About this task
Below are records; reproduce exactly the lines from the one that has "The height and width of the screenshot is (605, 836)." through the one that has "209x261 pixels.", ends included, and nothing more.

Given records
------------------------------------------------------------------------

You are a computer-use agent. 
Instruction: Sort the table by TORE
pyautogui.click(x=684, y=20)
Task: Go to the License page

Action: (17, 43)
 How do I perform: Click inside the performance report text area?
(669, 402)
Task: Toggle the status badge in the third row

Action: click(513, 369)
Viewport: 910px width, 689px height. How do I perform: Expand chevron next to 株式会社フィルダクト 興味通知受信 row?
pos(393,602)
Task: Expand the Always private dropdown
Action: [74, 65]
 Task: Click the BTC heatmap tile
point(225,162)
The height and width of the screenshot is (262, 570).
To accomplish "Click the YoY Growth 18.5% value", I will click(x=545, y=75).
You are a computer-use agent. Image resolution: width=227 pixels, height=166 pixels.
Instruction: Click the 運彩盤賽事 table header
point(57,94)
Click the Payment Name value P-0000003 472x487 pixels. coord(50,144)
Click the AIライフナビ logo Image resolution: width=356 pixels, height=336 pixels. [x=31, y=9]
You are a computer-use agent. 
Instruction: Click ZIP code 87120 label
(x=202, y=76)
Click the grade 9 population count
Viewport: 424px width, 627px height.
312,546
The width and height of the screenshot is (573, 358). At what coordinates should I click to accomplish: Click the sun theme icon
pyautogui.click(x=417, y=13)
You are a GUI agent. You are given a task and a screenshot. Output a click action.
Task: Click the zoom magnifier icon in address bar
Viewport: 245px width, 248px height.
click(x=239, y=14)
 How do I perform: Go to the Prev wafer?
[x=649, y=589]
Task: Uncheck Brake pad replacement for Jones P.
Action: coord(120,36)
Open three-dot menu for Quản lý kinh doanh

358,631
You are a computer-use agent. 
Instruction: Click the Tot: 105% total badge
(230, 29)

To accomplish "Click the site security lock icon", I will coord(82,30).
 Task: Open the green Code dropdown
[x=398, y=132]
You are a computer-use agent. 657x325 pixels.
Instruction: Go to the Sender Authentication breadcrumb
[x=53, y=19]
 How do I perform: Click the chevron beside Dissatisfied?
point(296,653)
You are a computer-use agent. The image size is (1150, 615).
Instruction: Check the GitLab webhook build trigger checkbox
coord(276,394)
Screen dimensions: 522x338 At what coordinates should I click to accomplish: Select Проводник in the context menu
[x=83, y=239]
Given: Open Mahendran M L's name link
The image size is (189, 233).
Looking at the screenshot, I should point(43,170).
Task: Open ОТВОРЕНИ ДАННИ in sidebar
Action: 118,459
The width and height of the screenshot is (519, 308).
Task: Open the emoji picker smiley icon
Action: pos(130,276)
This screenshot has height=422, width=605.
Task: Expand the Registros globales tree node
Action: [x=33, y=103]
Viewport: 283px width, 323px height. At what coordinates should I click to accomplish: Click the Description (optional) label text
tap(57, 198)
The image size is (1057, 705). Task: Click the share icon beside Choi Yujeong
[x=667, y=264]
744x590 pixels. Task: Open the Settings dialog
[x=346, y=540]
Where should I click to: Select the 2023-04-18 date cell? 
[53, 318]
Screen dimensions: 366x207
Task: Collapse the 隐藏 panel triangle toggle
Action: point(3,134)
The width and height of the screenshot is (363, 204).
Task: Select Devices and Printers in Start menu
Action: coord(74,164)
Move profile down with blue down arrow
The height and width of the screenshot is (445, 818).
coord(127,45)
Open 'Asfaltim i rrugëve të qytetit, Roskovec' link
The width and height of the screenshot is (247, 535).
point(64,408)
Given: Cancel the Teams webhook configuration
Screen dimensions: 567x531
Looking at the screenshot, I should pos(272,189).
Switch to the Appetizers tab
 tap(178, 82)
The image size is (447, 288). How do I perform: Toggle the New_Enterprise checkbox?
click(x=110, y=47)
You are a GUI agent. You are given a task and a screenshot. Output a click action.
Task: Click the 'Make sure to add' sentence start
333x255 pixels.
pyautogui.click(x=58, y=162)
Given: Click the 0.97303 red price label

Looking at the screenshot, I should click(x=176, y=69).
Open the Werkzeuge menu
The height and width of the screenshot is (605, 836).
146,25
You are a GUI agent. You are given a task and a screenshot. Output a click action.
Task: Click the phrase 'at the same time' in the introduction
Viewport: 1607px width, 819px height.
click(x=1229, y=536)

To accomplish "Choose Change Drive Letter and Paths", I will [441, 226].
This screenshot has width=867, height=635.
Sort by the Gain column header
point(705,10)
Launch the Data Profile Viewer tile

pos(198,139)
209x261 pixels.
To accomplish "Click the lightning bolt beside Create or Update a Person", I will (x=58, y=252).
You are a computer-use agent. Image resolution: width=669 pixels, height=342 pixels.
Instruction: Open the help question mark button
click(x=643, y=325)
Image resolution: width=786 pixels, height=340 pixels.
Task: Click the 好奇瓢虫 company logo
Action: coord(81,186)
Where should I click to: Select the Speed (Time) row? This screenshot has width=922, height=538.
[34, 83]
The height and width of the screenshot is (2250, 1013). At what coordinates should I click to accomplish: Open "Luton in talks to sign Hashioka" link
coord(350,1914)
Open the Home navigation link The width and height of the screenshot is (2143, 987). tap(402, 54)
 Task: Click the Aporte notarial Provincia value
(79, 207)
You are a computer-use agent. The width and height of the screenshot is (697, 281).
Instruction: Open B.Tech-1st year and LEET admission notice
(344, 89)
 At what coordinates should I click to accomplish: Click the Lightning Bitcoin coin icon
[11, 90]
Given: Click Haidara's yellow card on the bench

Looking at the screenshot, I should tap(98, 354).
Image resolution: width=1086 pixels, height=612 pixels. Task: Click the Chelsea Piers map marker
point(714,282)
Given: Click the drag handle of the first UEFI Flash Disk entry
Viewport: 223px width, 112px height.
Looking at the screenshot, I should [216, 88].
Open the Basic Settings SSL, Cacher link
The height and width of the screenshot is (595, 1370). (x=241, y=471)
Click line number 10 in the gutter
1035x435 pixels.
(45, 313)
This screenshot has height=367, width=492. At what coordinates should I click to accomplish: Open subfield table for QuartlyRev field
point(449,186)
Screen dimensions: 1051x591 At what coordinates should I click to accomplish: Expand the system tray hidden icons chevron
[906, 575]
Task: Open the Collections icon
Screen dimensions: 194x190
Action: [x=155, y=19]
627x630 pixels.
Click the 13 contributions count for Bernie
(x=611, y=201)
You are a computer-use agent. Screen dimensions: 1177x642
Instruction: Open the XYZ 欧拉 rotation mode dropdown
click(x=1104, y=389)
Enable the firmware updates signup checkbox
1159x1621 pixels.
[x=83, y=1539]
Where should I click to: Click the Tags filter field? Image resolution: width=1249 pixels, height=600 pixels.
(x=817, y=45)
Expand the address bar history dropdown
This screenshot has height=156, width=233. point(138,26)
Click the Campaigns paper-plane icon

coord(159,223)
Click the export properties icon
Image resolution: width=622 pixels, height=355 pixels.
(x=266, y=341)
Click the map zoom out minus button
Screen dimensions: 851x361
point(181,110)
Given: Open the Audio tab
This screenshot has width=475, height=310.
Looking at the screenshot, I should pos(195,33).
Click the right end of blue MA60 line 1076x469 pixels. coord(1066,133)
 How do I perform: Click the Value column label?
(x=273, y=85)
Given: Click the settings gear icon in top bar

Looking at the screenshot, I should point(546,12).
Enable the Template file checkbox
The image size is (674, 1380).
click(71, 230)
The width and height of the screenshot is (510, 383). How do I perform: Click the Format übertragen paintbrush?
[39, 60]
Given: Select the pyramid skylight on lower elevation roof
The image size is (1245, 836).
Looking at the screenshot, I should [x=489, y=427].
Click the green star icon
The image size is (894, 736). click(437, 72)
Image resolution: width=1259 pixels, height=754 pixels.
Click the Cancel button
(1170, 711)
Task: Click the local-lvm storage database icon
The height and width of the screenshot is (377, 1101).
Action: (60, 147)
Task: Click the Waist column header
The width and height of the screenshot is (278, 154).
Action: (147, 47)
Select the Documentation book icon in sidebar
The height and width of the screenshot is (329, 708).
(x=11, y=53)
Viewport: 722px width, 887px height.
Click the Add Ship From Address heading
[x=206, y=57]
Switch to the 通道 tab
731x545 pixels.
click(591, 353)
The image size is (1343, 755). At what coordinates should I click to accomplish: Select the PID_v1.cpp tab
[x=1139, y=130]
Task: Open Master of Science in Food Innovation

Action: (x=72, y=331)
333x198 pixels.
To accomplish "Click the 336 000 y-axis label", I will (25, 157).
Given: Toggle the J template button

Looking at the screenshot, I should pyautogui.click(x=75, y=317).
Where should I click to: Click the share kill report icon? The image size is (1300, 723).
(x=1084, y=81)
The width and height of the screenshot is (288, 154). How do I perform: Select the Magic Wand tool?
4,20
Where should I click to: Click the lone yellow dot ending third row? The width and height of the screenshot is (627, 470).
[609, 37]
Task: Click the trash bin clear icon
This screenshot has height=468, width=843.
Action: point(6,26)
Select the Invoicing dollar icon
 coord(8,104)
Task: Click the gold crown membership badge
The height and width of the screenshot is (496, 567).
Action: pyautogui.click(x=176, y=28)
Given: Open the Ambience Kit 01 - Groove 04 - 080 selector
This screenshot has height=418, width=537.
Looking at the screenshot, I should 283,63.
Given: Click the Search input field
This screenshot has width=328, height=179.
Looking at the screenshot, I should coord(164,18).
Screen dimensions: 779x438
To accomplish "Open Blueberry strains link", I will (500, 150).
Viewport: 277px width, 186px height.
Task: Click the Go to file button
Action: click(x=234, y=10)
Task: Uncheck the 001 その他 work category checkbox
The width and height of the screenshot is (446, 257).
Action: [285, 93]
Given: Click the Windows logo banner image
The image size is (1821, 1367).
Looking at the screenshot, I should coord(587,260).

------------------------------------------------------------------------

Task response
The height and width of the screenshot is (605, 836).
146,25
You are a GUI agent. You are given a task and a screenshot. Output a click action.
Task: Click the phrase 'at the same time' in the introduction
Viewport: 1607px width, 819px height.
click(x=1229, y=536)

To accomplish "Choose Change Drive Letter and Paths", I will [441, 226].
This screenshot has width=867, height=635.
Sort by the Gain column header
point(705,10)
Launch the Data Profile Viewer tile

pos(198,139)
209x261 pixels.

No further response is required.